- Winnipeg's Granite Curling Club is appealing the City of Winnipeg's decision to develop a city-owned surface parking lot into affordable housing to the Manitoba Municipal Board. The building, if built, will be a mixed income facility, with 55 market rent units and 56 at various reduced rates. The club's management fear that reducing the amount of available parking will devastate them; perhaps they think that curlers aren't proper athletes and would thus balk at having to walk a couple of hundred metres.
- The CEO of Target, Brian Cornell, is stepping down after several bad years for the company. This year has been especially bad; one factor seems to be that the company had jumped on the anti-DEI bandwagon despite previously having taken DEI policies more seriously than most chains. As a result, the chain's customers, who have tended to be politically more progressive on average than those of other retailers due to those former policies, found themselves with a lot less reason to choose them over another company.
- China's carbon emissions in the first half of this year have declined compared to the year before. US emissions, however, have increased in the same time period.
- A Chinese company claims to have developed a robot with an artificial womb. The product, billed as "a pregnancy alternative for those who wish to avoid the burdens of human gestation", is supposed to come out next year at a cost of only 100,000 yuan (around $US 13,900).
- A daycare in Brantford, Ontario was closed for several days after a dead bat found on the premises tested positive for rabies. A case was also detected in a bat in Centre Wellington; one person is undergoing precautionary treatment due to the possibility of exposure to the deadly disease.
- A man in Kawartha Lakes, Ontario has been charged with aggravated assault and assault with a weapon after attacking a home invader. Given that the intruder has also been charged with possession of a weapon for dangerous purposes, I do have to wonder why the police didn't think the resident's response was "proportionate to the threat faced" as required by law, though the details definitely matter in a case like this (if, for instance, the intruder was attacked from behind while fleeing, or beaten after he was no longer a threat, charging the resident might be legitimate). Rightwing populists aren't waiting for the facts to come in before shooting their mouths off, of course.
- The family of a man who died after a suicidal jumper landed on the car in which he was riding are suing the City of Toronto for failing to install suicide barriers on the Leaside Bridge, from which the other man jumped.
----
* EXERCISE SET
[A] Rewrite the part of the news roundup starting with "- China's carbon" and going on through "(around $US 13,900).", changing "robot" to "machine".
[B] According to the news roundup, how many market rent units will the proposed Winnipeg building have?
[C] List every criminal charge named in the news roundup.

* DATA SECTION
----
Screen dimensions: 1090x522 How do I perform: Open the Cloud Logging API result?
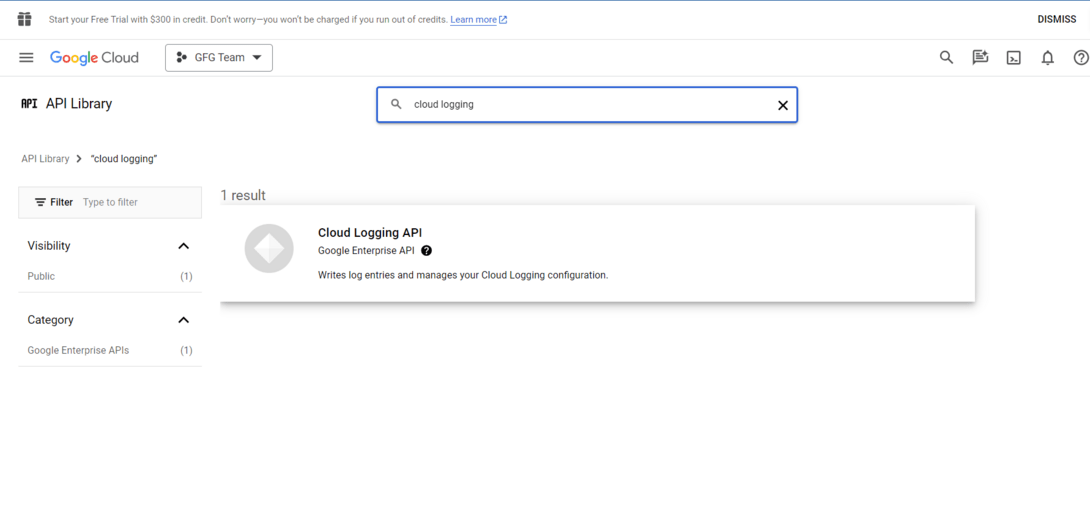click(x=370, y=233)
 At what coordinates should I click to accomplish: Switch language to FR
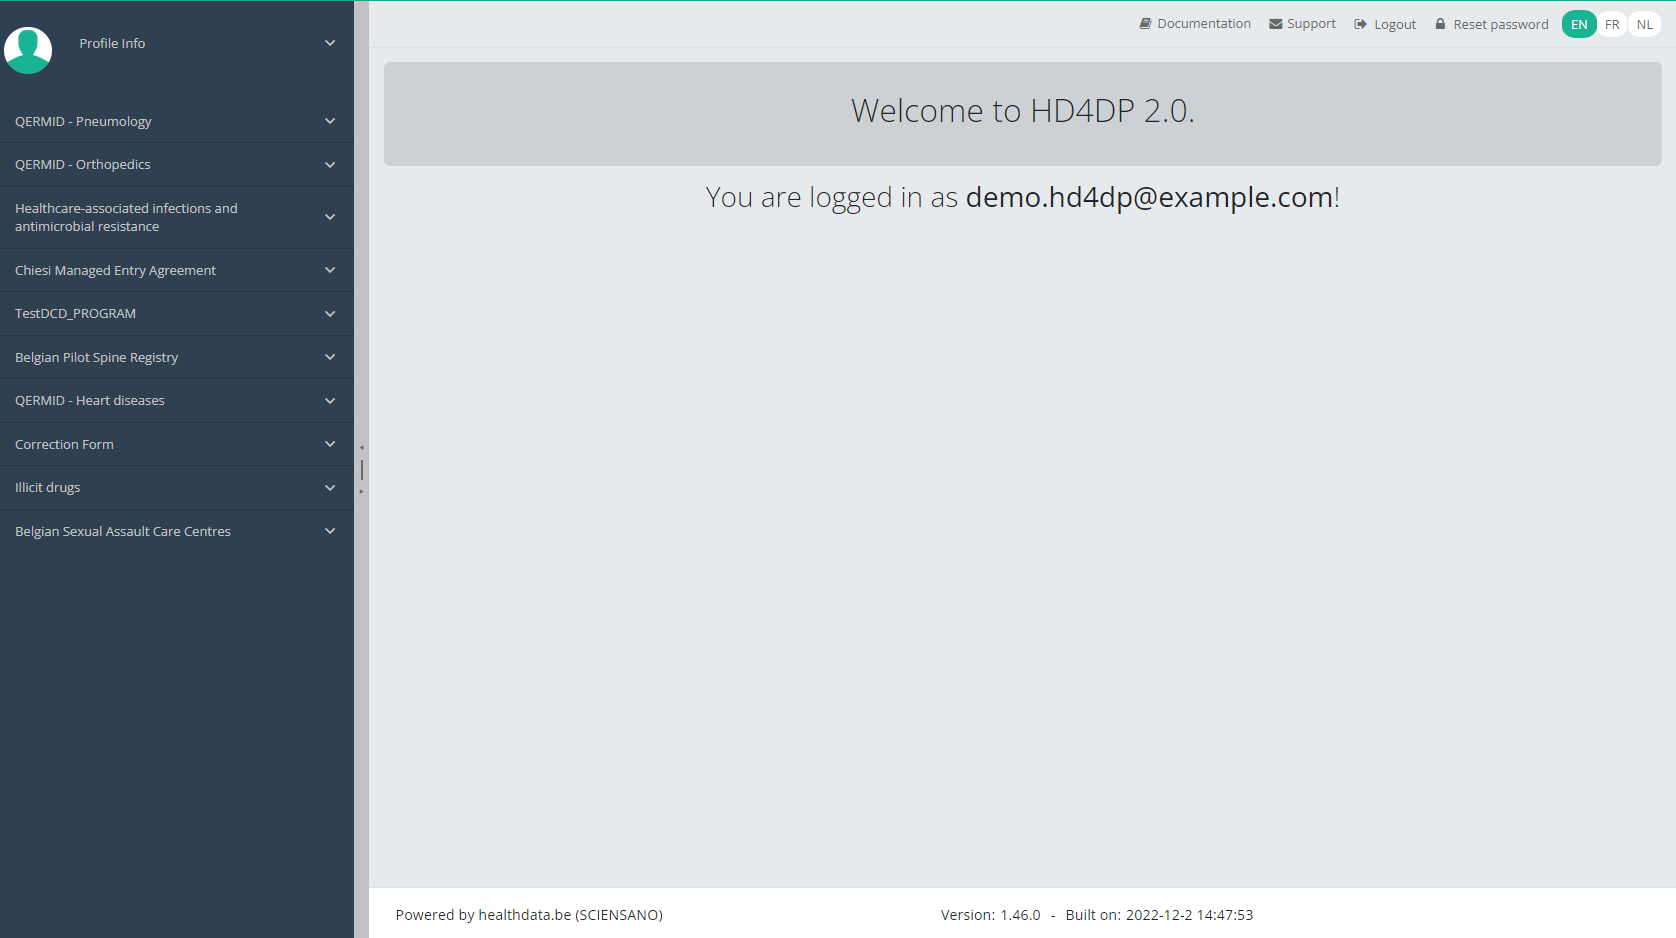tap(1611, 25)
----
* TASK-BY-TASK ANSWERS
[A]
- China's carbon emissions in the first half of this year have declined compared to the year before. US emissions, however, have increased in the same time period.
- A Chinese company claims to have developed a machine with an artificial womb. The product, billed as "a pregnancy alternative for those who wish to avoid the burdens of human gestation", is supposed to come out next year at a cost of only 100,000 yuan (around $US 13,900).

[B] 55

[C] Aggravated assault, assault with a weapon, and possession of a weapon for dangerous purposes.